In [None]:
import os
import torch
import pytorchvideo.data

from pytorchvideo.transforms import (
    ApplyTransformToKey,
    Normalize,
    RandomShortSideScale,
    RemoveKey,
    ShortSideScale,
    UniformTemporalSubsample,
)

from torchvision.transforms import (
    CenterCrop,
    Compose,
    Lambda,
    RandomCrop,
    RandomHorizontalFlip,
    Resize,
)

In [None]:
# PATH INFO
PROJ_DIR = '/Users/mpekey/Desktop/FlyVideo'
TRAIN_DATA_PATH = os.path.join(PROJ_DIR, 'FlyTrainingData', 'Train')
VAL_DATA_PATH = os.path.join(PROJ_DIR, 'FlyTrainingData', 'Validation')

# MODEL INFO
MODEL_CHECKPOINT = "MCG-NJU/videomae-base"
BATCH_SIZE = 8

# DATASET INFO
class_labels = ['Feeding', 'Grooming', 'Pumping']
label2id = {label: i for i, label in enumerate(class_labels)}
id2label = {i: label for label, i in label2id.items()}

### Creating Model

In [None]:
from transformers import VideoMAEImageProcessor, VideoMAEForVideoClassification


image_processor = VideoMAEImageProcessor.from_pretrained(MODEL_CHECKPOINT)
model = VideoMAEForVideoClassification.from_pretrained(
    MODEL_CHECKPOINT,
    label2id=label2id,
    id2label=id2label,
    ignore_mismatched_sizes=True,  # provide this in case you're planning to fine-tune an already fine-tuned checkpoint
    num_frames = 16 # Default is 16
)

#### Model Configurations

In [None]:
# Image Preprocessing

mean = image_processor.image_mean
std = image_processor.image_std

if "shortest_edge" in image_processor.size:
    height = width = image_processor.size["shortest_edge"]
else:
    height = image_processor.size["height"]
    width = image_processor.size["width"]

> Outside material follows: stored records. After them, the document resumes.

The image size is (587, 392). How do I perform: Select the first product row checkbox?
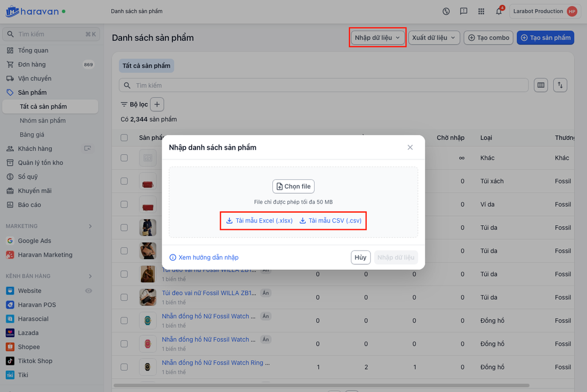point(124,158)
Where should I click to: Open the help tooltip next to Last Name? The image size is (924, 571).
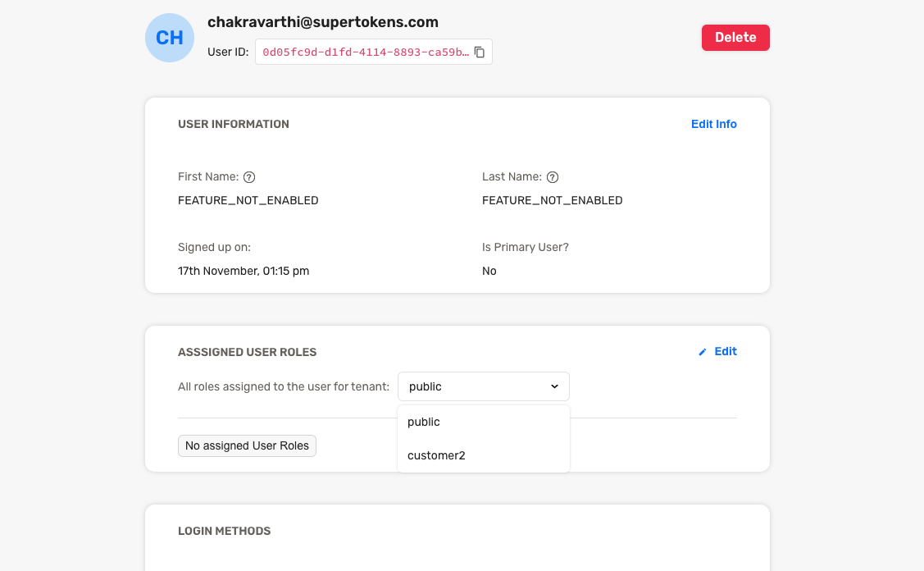coord(552,176)
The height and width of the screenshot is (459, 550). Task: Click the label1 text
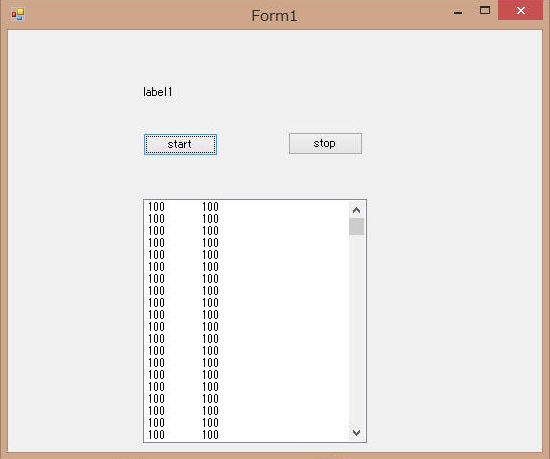[x=158, y=92]
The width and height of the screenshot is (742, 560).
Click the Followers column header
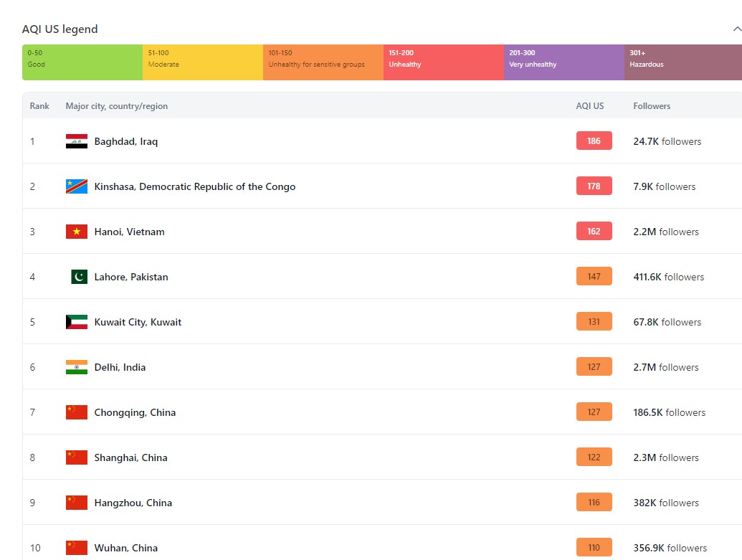pos(652,106)
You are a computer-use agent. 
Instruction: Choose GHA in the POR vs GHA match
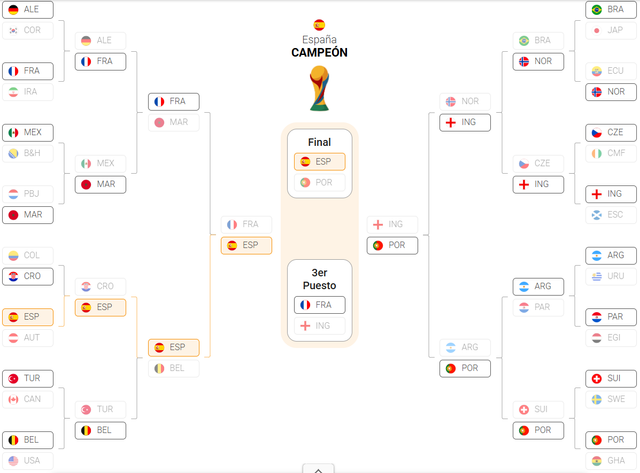(x=611, y=461)

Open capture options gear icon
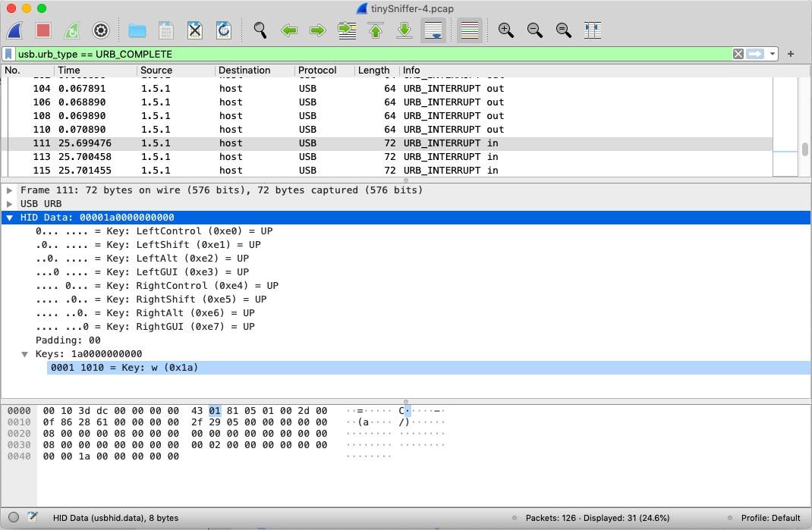(101, 30)
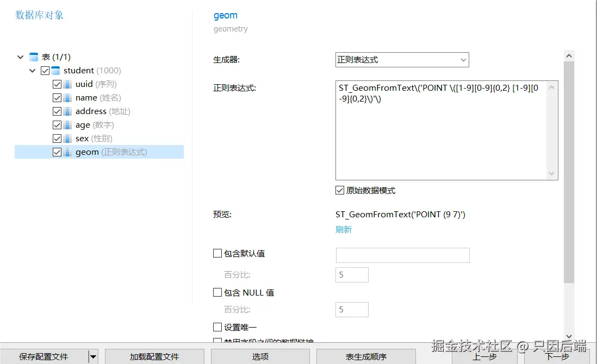Select the sex column icon
The width and height of the screenshot is (597, 364).
[68, 138]
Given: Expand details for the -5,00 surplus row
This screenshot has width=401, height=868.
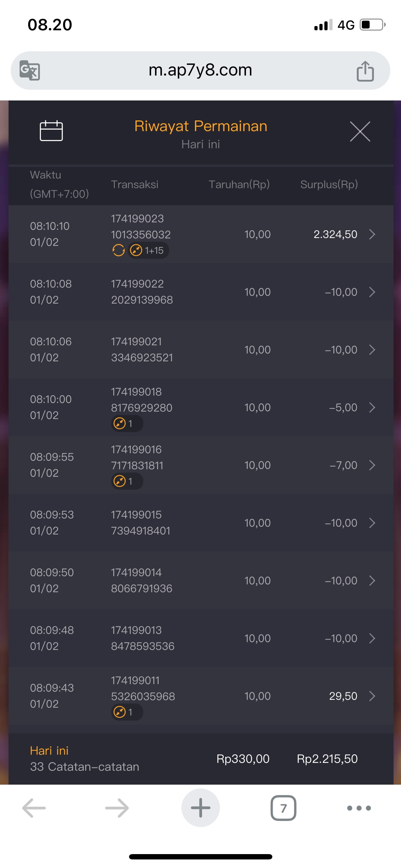Looking at the screenshot, I should point(372,407).
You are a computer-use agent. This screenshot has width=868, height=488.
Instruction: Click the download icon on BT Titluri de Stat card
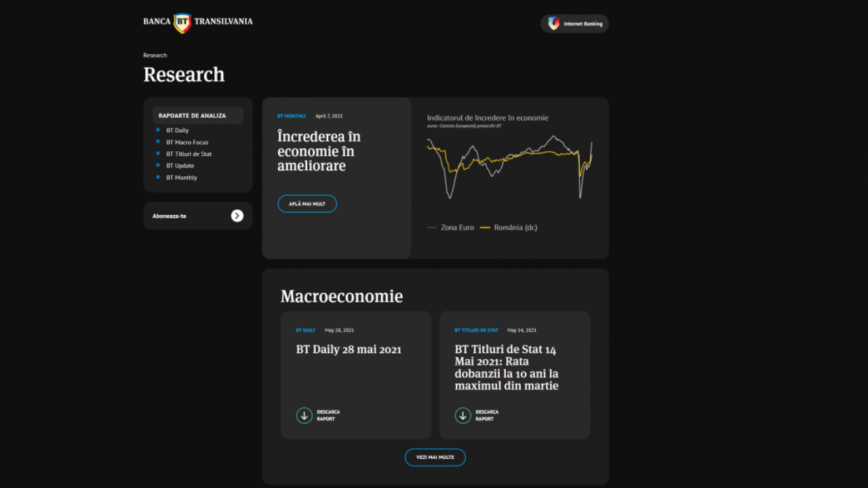(463, 415)
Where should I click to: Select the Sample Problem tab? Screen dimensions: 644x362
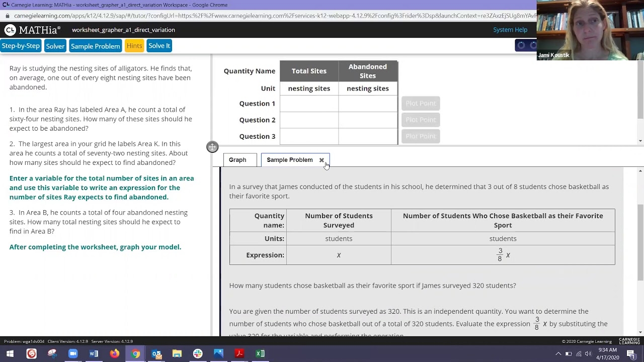click(289, 160)
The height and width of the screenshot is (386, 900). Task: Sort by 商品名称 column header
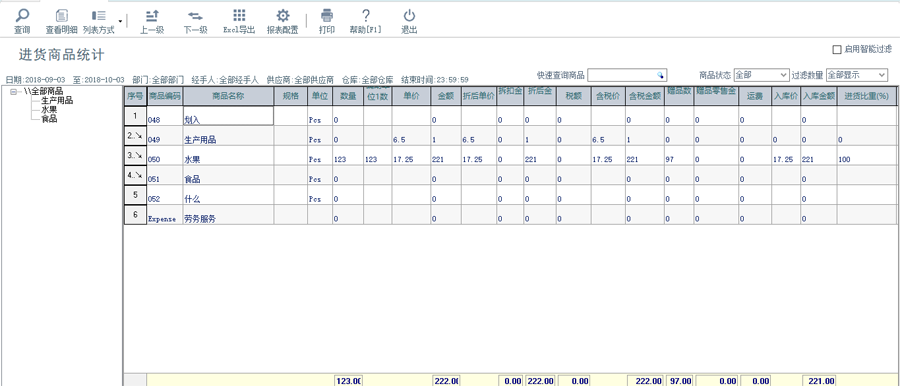click(228, 96)
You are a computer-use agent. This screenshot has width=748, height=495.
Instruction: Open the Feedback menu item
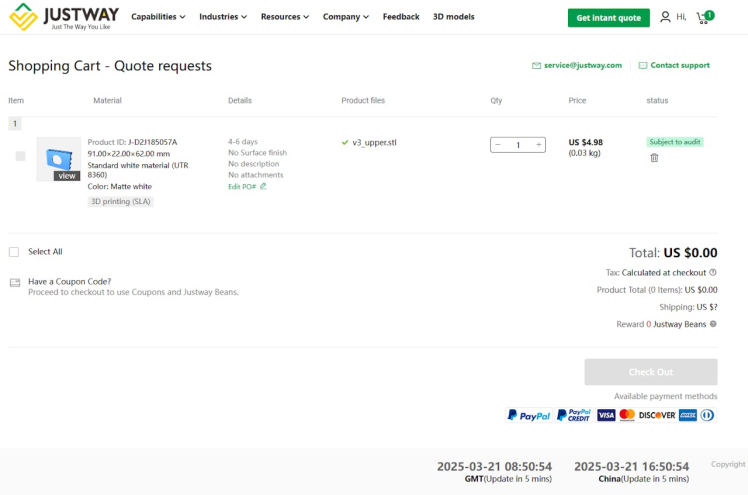coord(401,17)
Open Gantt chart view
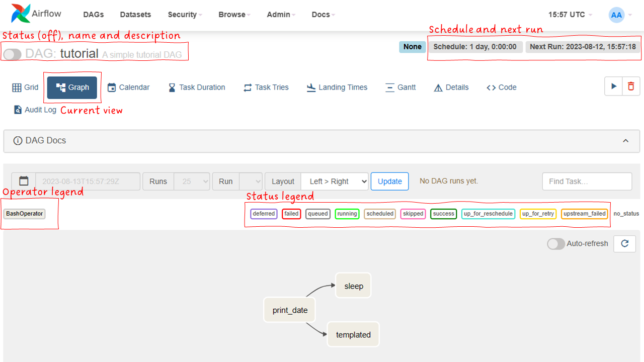Image resolution: width=644 pixels, height=362 pixels. coord(400,87)
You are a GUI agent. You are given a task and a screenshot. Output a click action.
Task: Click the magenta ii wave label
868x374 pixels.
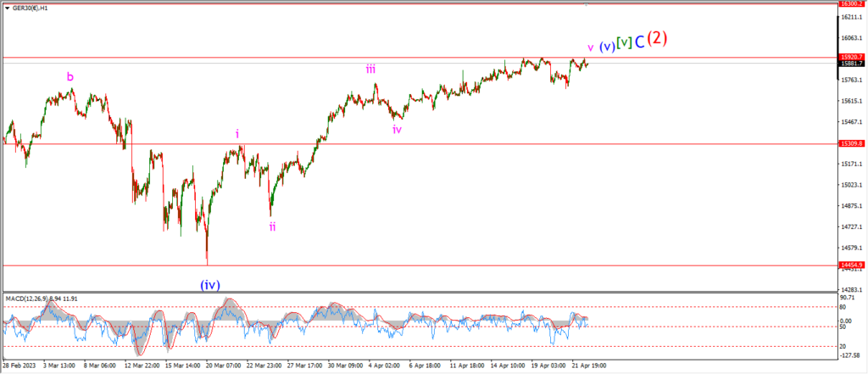[x=272, y=226]
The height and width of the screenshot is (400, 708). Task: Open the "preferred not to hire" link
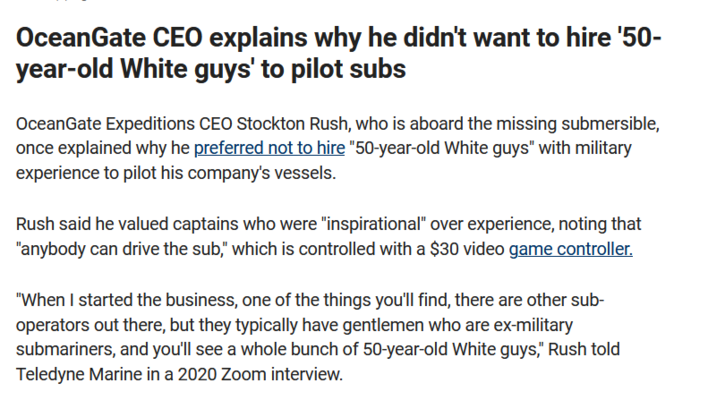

crop_size = (height, width)


num_frames_to_sample = model.config.num_frames # 16 for VideoMAE
sample_rate = 8
fps = 30
clip_duration = num_frames_to_sample * sample_rate / fps
print('Clip Duration:', clip_duration, 'seconds')

#### Augmentations

Train ve Val ayri olacak

In [None]:
basic_transforms = Compose(
    [
        ApplyTransformToKey(
            key="video",
            transform=Compose(
                [
                    UniformTemporalSubsample(num_frames_to_sample),
                    Lambda(lambda x: x / 255.0),
                    Normalize(mean, std),
                    RandomShortSideScale(min_size=256, max_size=320),
                    RandomCrop(crop_size),
                    #RandomHorizontalFlip(p=0.5)
                ]
            ),
        ),
    ]
)

#### Creating Dataset

Train ve Val ayri olacak

In [None]:
fly_dataset = pytorchvideo.data.labeled_video_dataset(data_path=DATA_PATH,
                                                      clip_sampler=pytorchvideo.data.make_clip_sampler('uniform', clip_duration),
                                                      transform=basic_transforms,
                                                      video_path_prefix='',
                                                      decode_audio=False)

#### Limit Dataset

 To ensure a constant number of samples are retrieved from the dataset

In [None]:
class LimitDataset(torch.utils.data.Dataset):

    def __init__(self, dataset):
        super().__init__()
        self.dataset = dataset
        self.dataset_iter = itertools.chain.from_iterable(
            itertools.repeat(iter(dataset), 2)
        )

    def __getitem__(self, index):
        return next(self.dataset_iter)

    def __len__(self):
        return self.dataset.num_videos

#### Fly Data Module

In [None]:
# Import Lightning

In [None]:
class FlyDataModule(pytorch_lightning.LightningDataModule):

    def __init__(self, args):
        self.args = args
        super().__init__()

    def _make_transforms(self, mode: str):
        return Compose(self._video_transform(mode))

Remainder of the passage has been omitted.